Confession: I recommended that a 5GB database get split up.

Last Updated 7 years ago

Listen, I can explain. Really.

We had a client with a 5GB database, and they wanted it to be highly available. The data powered their web site, and that site needed to be up and running in short order even if they lost the server – or an entire data center – or a region of servers.

The first challenge: they didn’t want to pay a lot for this ~~muffler~~ database. They didn’t have a full time DBA, and they only had licensing for a small SQL Server Standard Edition.

At first, that sounds like a perfect fit for Azure SQL DB. For a relatively small monthly cost, they could have Microsoft manage their high availability and disaster recovery. Want more replicas in more data centers?
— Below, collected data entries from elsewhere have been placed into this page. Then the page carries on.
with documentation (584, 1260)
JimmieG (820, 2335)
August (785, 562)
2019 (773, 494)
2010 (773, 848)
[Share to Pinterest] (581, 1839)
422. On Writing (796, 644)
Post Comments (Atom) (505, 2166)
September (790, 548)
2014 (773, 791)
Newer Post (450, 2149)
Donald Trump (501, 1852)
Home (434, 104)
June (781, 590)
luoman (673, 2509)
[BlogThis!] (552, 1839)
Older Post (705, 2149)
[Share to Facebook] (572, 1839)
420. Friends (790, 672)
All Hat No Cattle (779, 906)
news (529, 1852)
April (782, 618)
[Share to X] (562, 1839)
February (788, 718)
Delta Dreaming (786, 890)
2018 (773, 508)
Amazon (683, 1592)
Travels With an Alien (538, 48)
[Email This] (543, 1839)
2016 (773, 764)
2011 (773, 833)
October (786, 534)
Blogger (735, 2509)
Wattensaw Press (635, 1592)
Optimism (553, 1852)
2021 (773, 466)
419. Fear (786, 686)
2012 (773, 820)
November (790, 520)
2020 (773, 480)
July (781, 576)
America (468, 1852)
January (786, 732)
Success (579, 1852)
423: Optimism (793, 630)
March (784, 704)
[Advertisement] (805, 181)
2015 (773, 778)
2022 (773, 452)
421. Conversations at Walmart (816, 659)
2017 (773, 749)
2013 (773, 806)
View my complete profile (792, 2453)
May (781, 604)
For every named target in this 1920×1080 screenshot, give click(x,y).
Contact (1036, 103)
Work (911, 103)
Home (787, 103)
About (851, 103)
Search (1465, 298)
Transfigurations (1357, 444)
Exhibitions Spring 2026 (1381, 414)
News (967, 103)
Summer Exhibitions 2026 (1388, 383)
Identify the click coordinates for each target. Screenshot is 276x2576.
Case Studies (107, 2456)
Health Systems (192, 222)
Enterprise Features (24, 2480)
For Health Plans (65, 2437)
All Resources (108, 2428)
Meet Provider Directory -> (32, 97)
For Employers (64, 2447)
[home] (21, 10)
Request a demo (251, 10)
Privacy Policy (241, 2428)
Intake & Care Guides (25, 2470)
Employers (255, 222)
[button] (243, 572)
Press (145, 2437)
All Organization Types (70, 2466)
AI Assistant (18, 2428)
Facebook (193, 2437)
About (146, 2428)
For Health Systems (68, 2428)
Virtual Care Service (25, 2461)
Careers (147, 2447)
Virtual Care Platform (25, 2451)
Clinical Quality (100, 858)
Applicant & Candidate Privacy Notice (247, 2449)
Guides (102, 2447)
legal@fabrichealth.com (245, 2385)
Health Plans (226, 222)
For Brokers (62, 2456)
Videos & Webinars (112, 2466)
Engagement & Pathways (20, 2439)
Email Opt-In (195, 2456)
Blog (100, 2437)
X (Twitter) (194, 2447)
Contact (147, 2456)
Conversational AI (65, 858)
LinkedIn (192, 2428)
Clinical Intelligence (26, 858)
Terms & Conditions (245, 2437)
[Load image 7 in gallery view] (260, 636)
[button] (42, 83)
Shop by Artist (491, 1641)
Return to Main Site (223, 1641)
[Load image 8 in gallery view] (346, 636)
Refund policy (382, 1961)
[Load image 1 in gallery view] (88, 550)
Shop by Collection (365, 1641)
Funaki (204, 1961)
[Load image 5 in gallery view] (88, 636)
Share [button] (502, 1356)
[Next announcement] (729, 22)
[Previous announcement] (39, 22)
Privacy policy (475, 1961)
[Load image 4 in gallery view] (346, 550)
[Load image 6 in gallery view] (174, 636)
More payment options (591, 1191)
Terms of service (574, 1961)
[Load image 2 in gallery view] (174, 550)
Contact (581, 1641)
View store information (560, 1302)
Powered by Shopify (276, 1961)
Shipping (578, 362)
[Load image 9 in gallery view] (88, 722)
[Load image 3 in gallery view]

Just turn the knob, and your credit card bill gets warmer. RPO/RTO becomes the business question it was always meant to be – if you wanna be more available, you just change your billing level, and there’s no implementation project or staff training.

But there was a catch.

During due diligence, we unearthed another tricky challenge: a lot of the data was regenerated from scratch, every single day, during overnight ETL jobs. This regenerated data was projected to grow between 10x to 1,000x in the next two years.

50GB in a single Azure SQL DB isn’t a big deal.
50GB of data regenerated every night, however, is.
And 5TB of that is simply untenable.

See, Azure SQL DB isn’t just priced by storage capacity and availability: it’s also priced by performance capacity. The more data you churn, the more cash you burn.

So we asked a question: which parts of the data really need high availability?

In this case, the data that was constantly churned was only for internal reporting purposes. It didn’t drive the web site. It could have a completely different RPO/RTO goal.

And the mission-critical data that drove the web site? It was actually fairly compact and stable, less than 1GB of data altogether.

The answer was to split the 5GB database into two parts:

A small core subset of mission-critical data living in Azure SQL DB
A skyrocketing but lower-value majority of data living on-premises in their already-paid-for SQL Server Standard Edition box, with easy-to-handle HA/DR technologies designed for less ambitious RPO/RTO

Here’s how you can make these same decisions.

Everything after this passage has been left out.